» **Problem description**: Please write out the data that follows, word for word.

» **Supplied information**:
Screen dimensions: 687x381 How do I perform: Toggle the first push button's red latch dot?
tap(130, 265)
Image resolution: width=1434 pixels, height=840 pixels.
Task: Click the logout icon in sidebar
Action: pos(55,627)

» **Answer for the task**:
Screen dimensions: 687x381 How do I perform: Toggle the first push button's red latch dot?
tap(130, 265)
Image resolution: width=1434 pixels, height=840 pixels.
Task: Click the logout icon in sidebar
Action: pos(55,627)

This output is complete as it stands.